Canada was once thought to hold the world’s third-largest trove of crude, largely due to the oil sands in northern Alberta. Today, only about 20% of those reserves, or about 36.5 billion barrels, are capable of being profitable, according to energy consultancy Wood Mackenzie. Capital investment in the oil sands fell about 30% in both 2015 and 2016 and is expected to slide another 11% this year, according to the Canadian Association of Petroleum Producers.
That Canada’s oil sands look like a prime candidate for possible stranding should not come as a surprise. The energy return on investment (EROI) of oil sands – i.e. the ratio of energy output (returned) over energy input (invested) in the extraction process – is significantly lower than that of conventional oil (Brandt et al, 2013, Poisson et al., 2013) or even than that of other unconventional resources such as U.S. tight oil.
The ongoing stranding of Canada’s oil reserves is however a major problem for a country that has made its economy increasingly dependent on fossil fuel extraction over recent decades. It’s fairly well known that Canada is, amongst industrialized countries, the largest single emitter of greenhouse gases (GHG) on a per capita basis. Climate change analyst Barry Saxifrage even argues that Canada has become one of the world’s largest ‘extractors of climate pollution’ per capita. Canada, he says, has built “an economy that must dig up and sell extremely high levels of climate pollution per capita – in the form of fossil fuel carbon — just to function properly.” The fossil fuels dug from the ground last year in Canada contained 32 tonnes of CO2 (tCO2) per capita – twice as much as Americans, five times as much as the Chinese, and ten times as much as the European Union. That, says Saxifrage, is how much climate pollution Canada now needs to be able to sell each year for its economy to function properly.
It was not always that way, though. Back in 1990, Canadians extracted only slightly more carbon pollution per capita than Americans. Since then Americans have reduced their CO2 extraction and Canadians have dramatically increased how much they dig up – by an additional 10 tCO2 per capita.

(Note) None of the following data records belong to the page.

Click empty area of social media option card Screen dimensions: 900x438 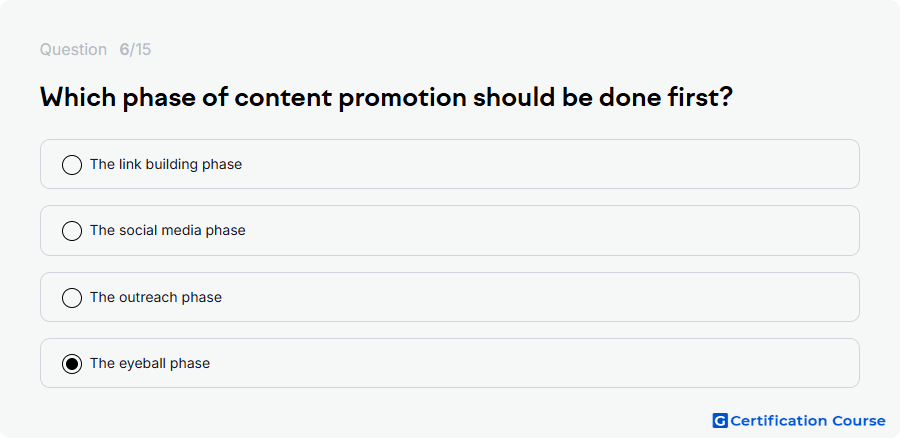pyautogui.click(x=545, y=230)
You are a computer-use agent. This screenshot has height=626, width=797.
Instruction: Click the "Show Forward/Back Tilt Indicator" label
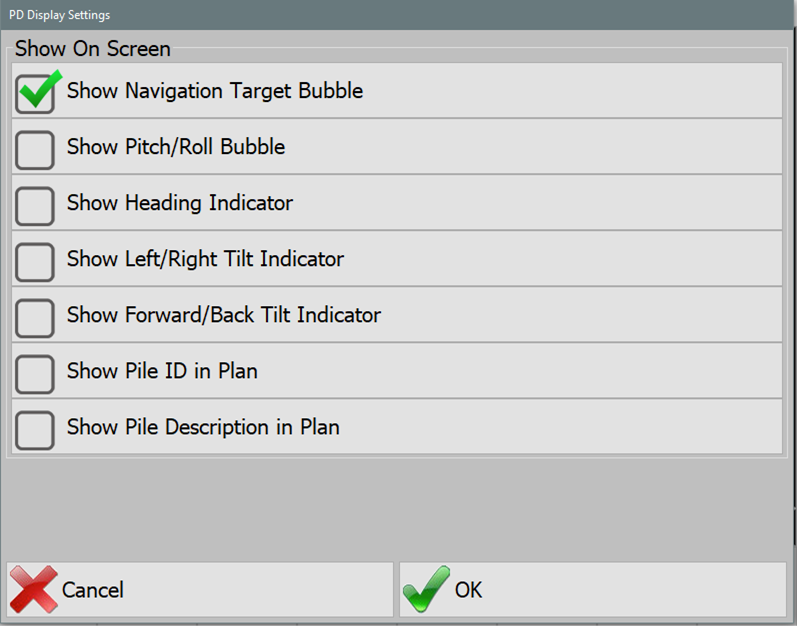[x=224, y=315]

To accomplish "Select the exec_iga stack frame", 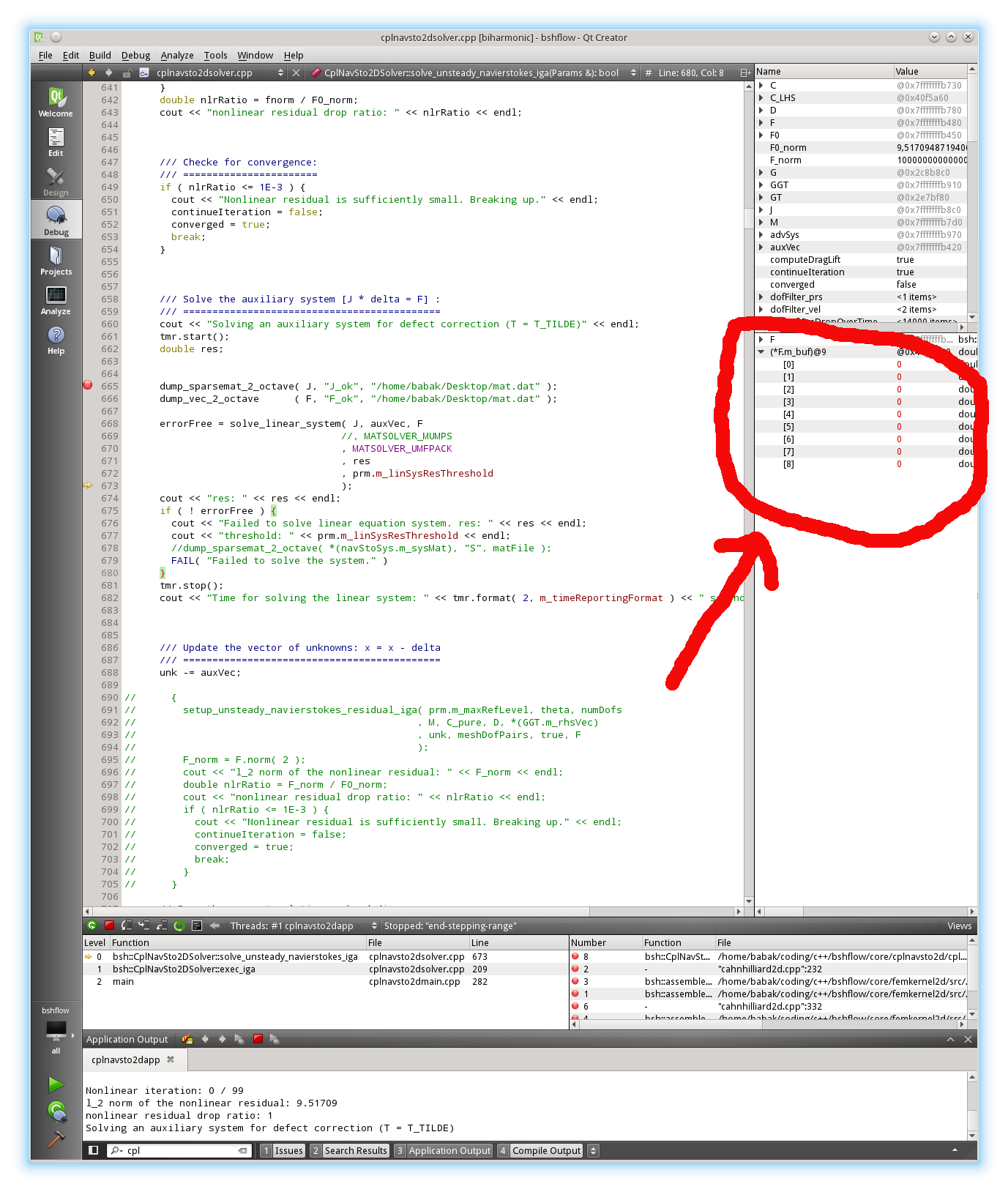I will (184, 969).
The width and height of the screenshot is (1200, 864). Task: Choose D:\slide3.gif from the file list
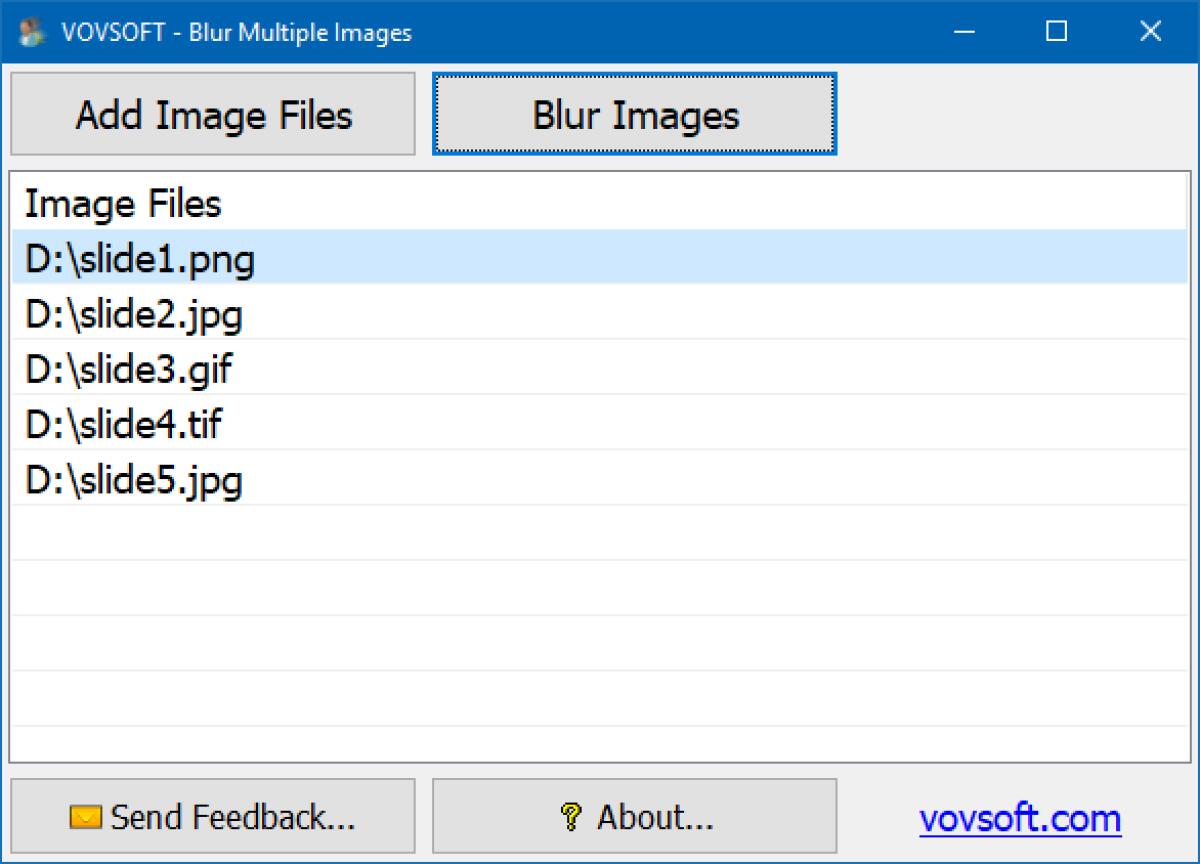pyautogui.click(x=128, y=371)
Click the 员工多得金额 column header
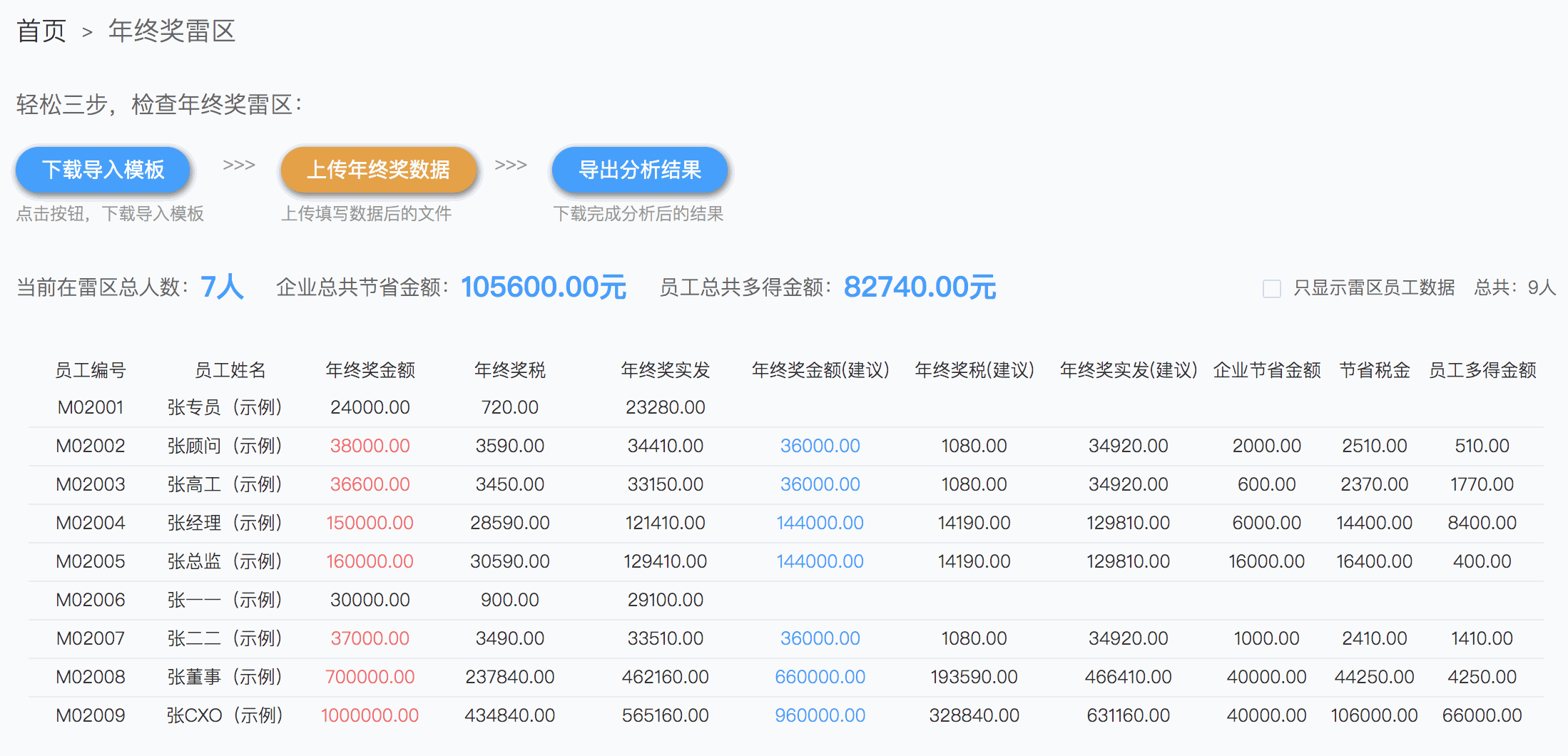 pyautogui.click(x=1482, y=370)
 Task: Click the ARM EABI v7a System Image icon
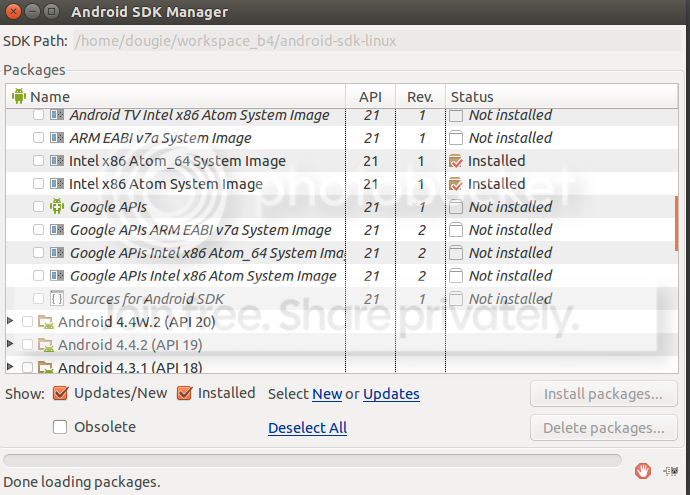point(57,138)
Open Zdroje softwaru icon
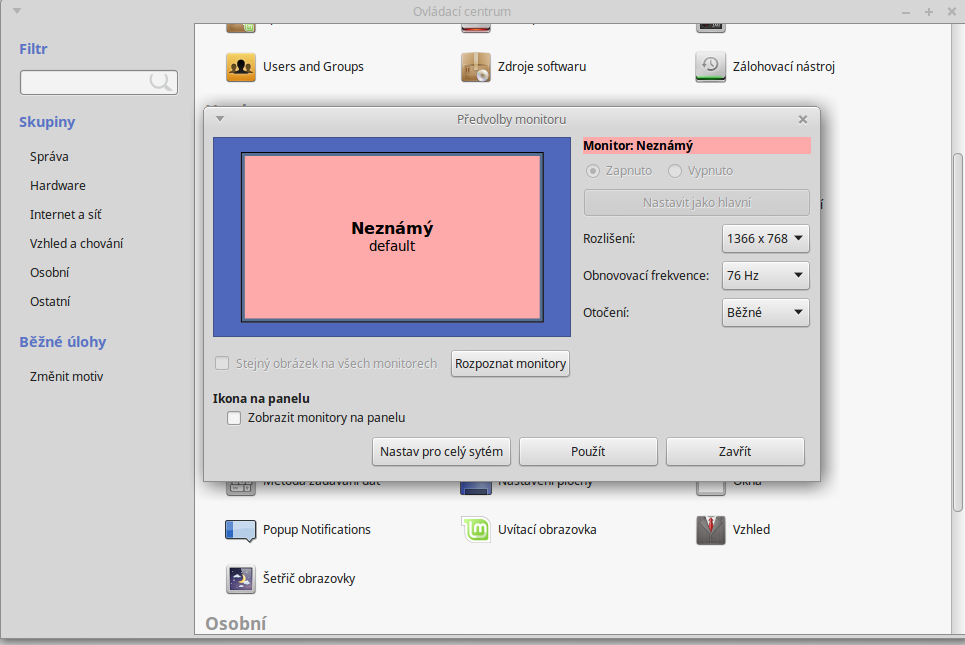 476,67
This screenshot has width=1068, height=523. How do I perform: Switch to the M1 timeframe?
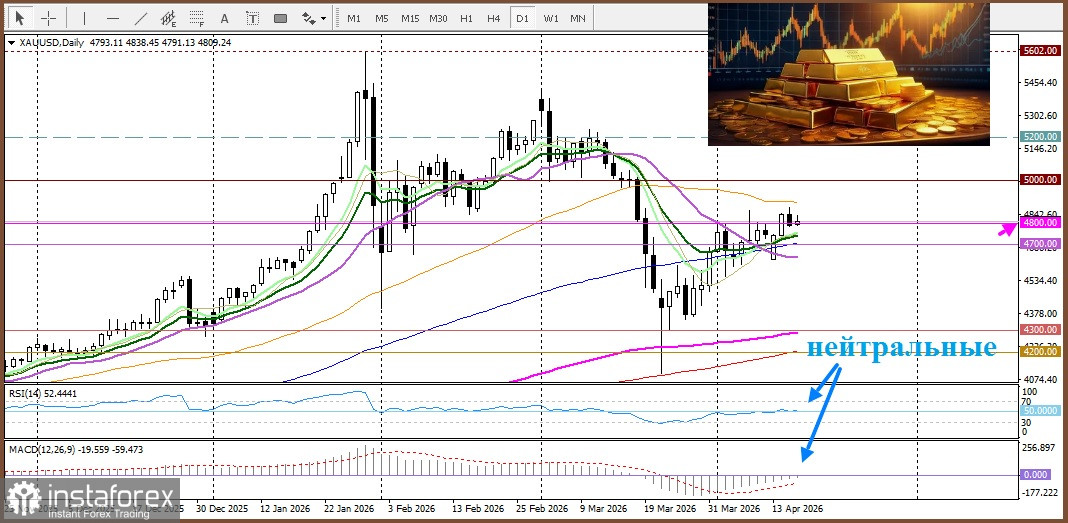pyautogui.click(x=354, y=18)
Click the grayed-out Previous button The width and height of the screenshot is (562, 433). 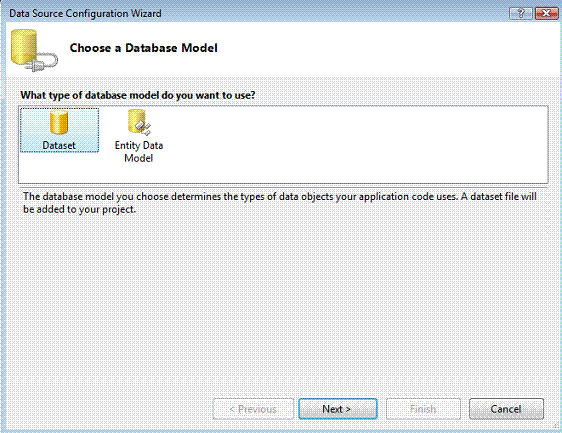[253, 409]
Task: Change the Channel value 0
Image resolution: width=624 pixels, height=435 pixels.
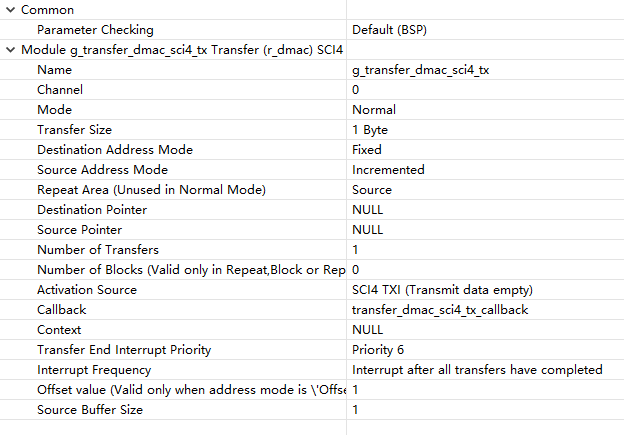Action: (x=485, y=90)
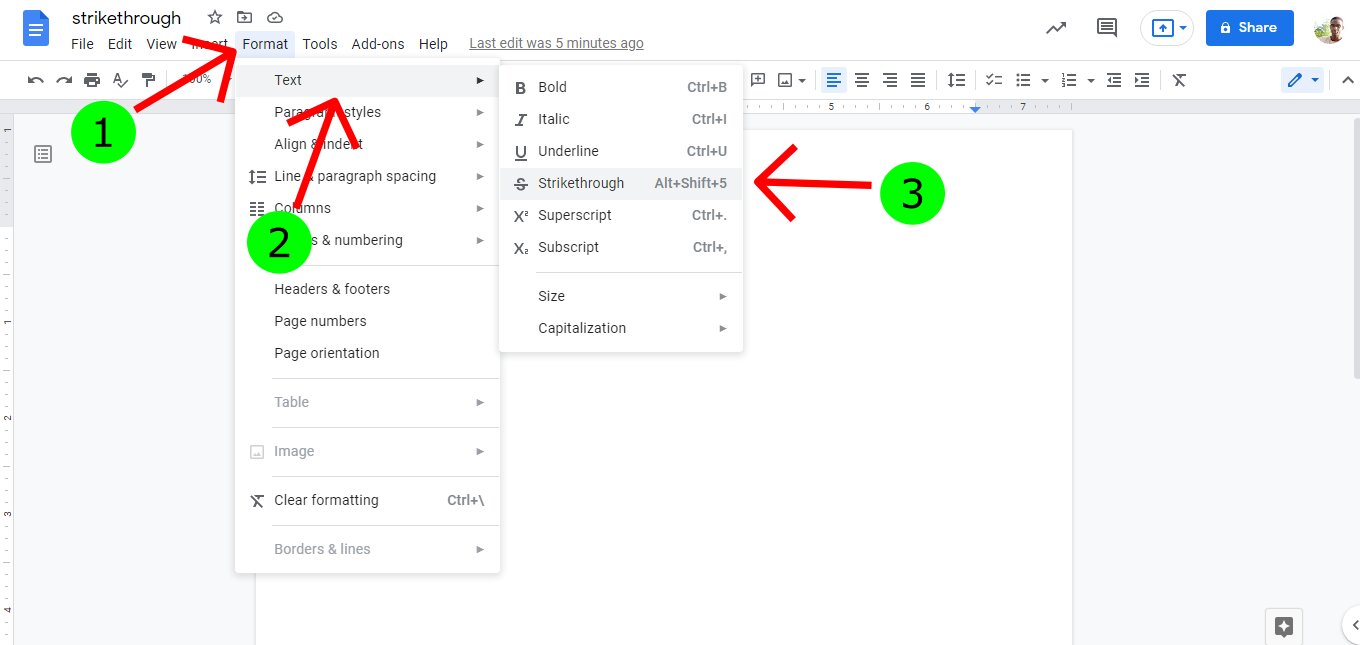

Canadians are supersizing their CO2 extraction and with it their climate impact and their carbon dependency. Canada is even planning gigantic increases on top of that. The Canadian government’s most recent National Inventory Report to the United Nations projects dramatic and ongoing increases in CO2 extraction per capita, up to around 36 tCO2 in 2030 – with all the increase expected to come from a massive surge in bitumen extraction (i.e. bituminous sands or ‘oil sands’). This surge may never happen, as oil sands reserves now seem destined to be abandoned by oil majors. Should it happen, however, it would convey significant risks to the stability of Canada’s climate and economy. Despite these growing risks, though, Canada’s leaders don’t seem to have any “Plan B” so far.